──────── TEXTO DEL DOCUMENTO ────────

Domingo de Resurrección

12 de abril de 2020
 

Testigos de la victoria de la vida

    Decidieron eliminar al que les estorbaba, al que, según ellos ofendía a sus dioses, denunciaba su corrupción o amenazaba sus privilegios y su poder. Pero Dios, el Padre, el liberador, no estuvo de acuerdo con ellos... porque Dios estaba con él, con Jesús. Al mismo Pedro le costó trabajo creérselo: era demasiado para él aceptar que quien siempre gana -el poder de la violencia- había perdido esta vez. El otro discípulo sí que supo interpretar los signos que tenía ante sus ojos; porque había seguido a Jesús hasta la cruz y allí había sentido cerca lo que significa la fuerza del amor, la fuerza de la vida. Nosotros, hoy, somos testigos de quién fue quien obtuvo, de Dios, la victoria.

 

Texto y breve comentario de cada lectura
Primera lectura Salmo responsorial Segunda lectura (elegir)
Evangelio
Hch 10,34a.37-43 Sal 117(118),1-2.15b-17.22-23a3a Col 3,1-4 1ª Co 5,6b-8 Juan 20,1-9


 

Todavía en tinieblas

    No podía ser. Los discípulos no se lo podían creer. No entraba dentro de las posibilidades que ellos manejaban. A pesar de que Jesús se lo había anunciado varias veces (Jn 10,17-18; 12,7.23-28; véase también Mc 8,31; 9,31; 10,33-34), no creían que Jesús pudiera resucitar. Por eso, aunque ya era de día, María Magdalena (que simboliza a la comunidad de Jesús) estaba aún en tinieblas. Porque, muy a su pesar, estaba convencida de que la tiniebla había vencido definitivamente a la luz, de que la muerte había prevalecido sobre la vida, y de que el poder había vencido al amor. Ella- Magdalena, la comunidad- estaba triste; pero seguro que había muchos que todavía estaban celebrando la que creían que era su victoria. Todos se equivocaron. No había lugar para la tristeza de María Magdalena ni para la alegría de los que celebraban la muerte de Jesús.
    Su misión estaba respaldada por el mismo Dios; y lo habrían descubierto, si hubieran tenido ojos para verlo, en la inmensidad del amor que se manifestó en la cruz. Por eso, a pesar de que María Magdalena estaba resignada u obstinadamente todavía en tinieblas, aquel día amaneció.

El nuevo día

    El nuevo día amaneció y, con él, nació un hombre nuevo. El fragmento del evangelio que se lee en la eucaristía de este domingo, está lleno de alusiones a la creación: con la resurrección de Jesús, Dios, el Padre, ha llevado a término su obra creadora; el mundo viejo queda atrás y, desde ahora es posible una nueva vida para el hombre, un nuevo modelo de persona, de ser humano, gracias al Espíritu que Jesús había entregado (Jn 19,30) poco antes.

────────

** EJERCICIO PLANTEADO **
Reproduce literalmente el fragmento del comentario del Domingo de Resurrección que va de "Testigos de la" a "Dios, la victoria.", ambos incluidos.

──────── ENTRADAS PROPORCIONADAS ────────

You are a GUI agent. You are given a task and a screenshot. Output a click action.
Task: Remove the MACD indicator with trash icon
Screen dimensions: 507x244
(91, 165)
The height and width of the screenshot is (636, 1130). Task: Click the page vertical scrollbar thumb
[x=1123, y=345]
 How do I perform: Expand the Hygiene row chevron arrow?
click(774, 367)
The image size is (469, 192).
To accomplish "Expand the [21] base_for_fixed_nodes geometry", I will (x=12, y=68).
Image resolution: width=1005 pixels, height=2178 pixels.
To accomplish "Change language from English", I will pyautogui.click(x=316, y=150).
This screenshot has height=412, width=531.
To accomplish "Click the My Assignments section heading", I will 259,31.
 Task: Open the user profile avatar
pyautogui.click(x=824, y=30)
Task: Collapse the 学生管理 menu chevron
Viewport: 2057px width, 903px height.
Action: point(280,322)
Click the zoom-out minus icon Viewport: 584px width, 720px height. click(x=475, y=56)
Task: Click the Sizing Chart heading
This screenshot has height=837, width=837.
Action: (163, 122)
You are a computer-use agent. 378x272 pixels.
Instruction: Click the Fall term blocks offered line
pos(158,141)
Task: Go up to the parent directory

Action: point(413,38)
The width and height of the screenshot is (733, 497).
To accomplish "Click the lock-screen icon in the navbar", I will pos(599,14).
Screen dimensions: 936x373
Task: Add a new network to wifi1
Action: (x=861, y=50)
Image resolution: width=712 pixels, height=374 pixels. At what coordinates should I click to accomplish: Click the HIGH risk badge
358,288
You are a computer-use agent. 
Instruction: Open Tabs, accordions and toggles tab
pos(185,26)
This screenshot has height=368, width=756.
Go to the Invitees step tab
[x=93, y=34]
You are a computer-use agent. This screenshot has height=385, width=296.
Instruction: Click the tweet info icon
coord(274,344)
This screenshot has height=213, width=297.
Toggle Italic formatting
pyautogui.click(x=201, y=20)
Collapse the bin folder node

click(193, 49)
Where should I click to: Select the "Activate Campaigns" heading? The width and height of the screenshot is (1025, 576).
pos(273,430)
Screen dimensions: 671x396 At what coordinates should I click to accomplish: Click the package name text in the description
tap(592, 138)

────────

** RESULTADO DEL EJERCICIO **
Testigos de la victoria de la vida

    Decidieron eliminar al que les estorbaba, al que, según ellos ofendía a sus dioses, denunciaba su corrupción o amenazaba sus privilegios y su poder. Pero Dios, el Padre, el liberador, no estuvo de acuerdo con ellos... porque Dios estaba con él, con Jesús. Al mismo Pedro le costó trabajo creérselo: era demasiado para él aceptar que quien siempre gana -el poder de la violencia- había perdido esta vez. El otro discípulo sí que supo interpretar los signos que tenía ante sus ojos; porque había seguido a Jesús hasta la cruz y allí había sentido cerca lo que significa la fuerza del amor, la fuerza de la vida. Nosotros, hoy, somos testigos de quién fue quien obtuvo, de Dios, la victoria.